The Reserve Bank of India (RBI) has put forth proposals to tighten regulations for housing finance companies (HFCs), focusing on aspects such as maturity periods for public deposits and enhanced liquid asset requirements. The draft circular, open for comments until February 29, outlines key changes:
Maturity Period Adjustment:
Currently, HFCs can accept or renew public deposits repayable between 12 to 120 months.
The proposed change limits the maturity period to not later than 60 months for deposits accepted or renewed after the circular’s effective date.

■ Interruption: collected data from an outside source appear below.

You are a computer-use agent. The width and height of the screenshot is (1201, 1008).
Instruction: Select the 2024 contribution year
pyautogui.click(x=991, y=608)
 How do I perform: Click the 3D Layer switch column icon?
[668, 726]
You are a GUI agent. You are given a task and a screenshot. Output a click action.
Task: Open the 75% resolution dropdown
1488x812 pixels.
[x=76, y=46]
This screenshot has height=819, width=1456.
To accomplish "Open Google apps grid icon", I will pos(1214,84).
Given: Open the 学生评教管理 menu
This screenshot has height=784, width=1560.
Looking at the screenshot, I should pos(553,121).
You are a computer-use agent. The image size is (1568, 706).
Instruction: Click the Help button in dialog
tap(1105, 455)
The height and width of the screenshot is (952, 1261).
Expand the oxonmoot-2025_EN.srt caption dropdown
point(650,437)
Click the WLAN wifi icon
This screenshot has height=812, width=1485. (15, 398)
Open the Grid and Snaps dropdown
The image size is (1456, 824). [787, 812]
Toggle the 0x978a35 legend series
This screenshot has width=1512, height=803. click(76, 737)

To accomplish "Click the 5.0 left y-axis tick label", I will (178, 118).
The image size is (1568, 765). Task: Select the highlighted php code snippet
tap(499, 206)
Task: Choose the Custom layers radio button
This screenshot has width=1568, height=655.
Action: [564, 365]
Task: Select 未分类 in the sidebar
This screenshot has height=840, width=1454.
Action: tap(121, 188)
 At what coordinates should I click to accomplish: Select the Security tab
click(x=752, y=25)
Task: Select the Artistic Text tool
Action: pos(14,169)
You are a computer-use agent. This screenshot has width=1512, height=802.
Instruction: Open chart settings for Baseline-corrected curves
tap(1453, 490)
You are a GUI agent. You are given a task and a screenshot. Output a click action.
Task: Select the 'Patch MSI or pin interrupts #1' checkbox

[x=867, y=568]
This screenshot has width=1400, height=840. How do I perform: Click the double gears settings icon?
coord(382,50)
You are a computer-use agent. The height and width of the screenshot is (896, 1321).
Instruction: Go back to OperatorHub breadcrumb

Existing deposits with maturities exceeding sixty months will continue per their original repayment terms.
Credit Rating Impact:
HFCs with credit ratings below the minimum investment grade will be barred from renewing existing deposits or accepting fresh deposits until they achieve an investment-grade credit rating.
Deposit Limit Reduction:
The ceiling on the quantum of public deposits held by deposit-taking HFCs is reduced from 3 times to 1.5 times of net owned funds with immediate effect.
Liquid Asset Requirement:
Deposit-taking HFCs must maintain liquid assets equivalent to 15% of public deposits held on an ongoing basis, phased in gradually.
Reporting Obligations:
HFCs are mandated to inform the National Housing Bank if the asset cover falls short of liabilities concerning public deposits.
Co-Branded Credit Cards:
HFCs are allowed to issue co-branded credit cards with scheduled commercial banks, without risk sharing, with RBI approval for an initial two-year period, subject to review.
Pre-mature Withdrawals:
‘Tiny deposits’ can be prematurely paid to individual depositors, without interest, for emergent expenses, subject to satisfaction of the NBFC concerned.
For other public deposits, not more than 50% of the principal sum or Rs 5 lakh, whichever is lower, may be prematurely paid to individual depositors without interest, within three months of acceptance.
Emergency Withdrawals:
Pre-mature withdrawal is allowed for meeting expenses of an emergent nature, including medical emergencies or those arising from natural calamities/disasters.
These proposed measures aim to align HFC regulations with evolving financial norms, ensuring prudential management and safeguarding the interests of depositors in the housing finance sector.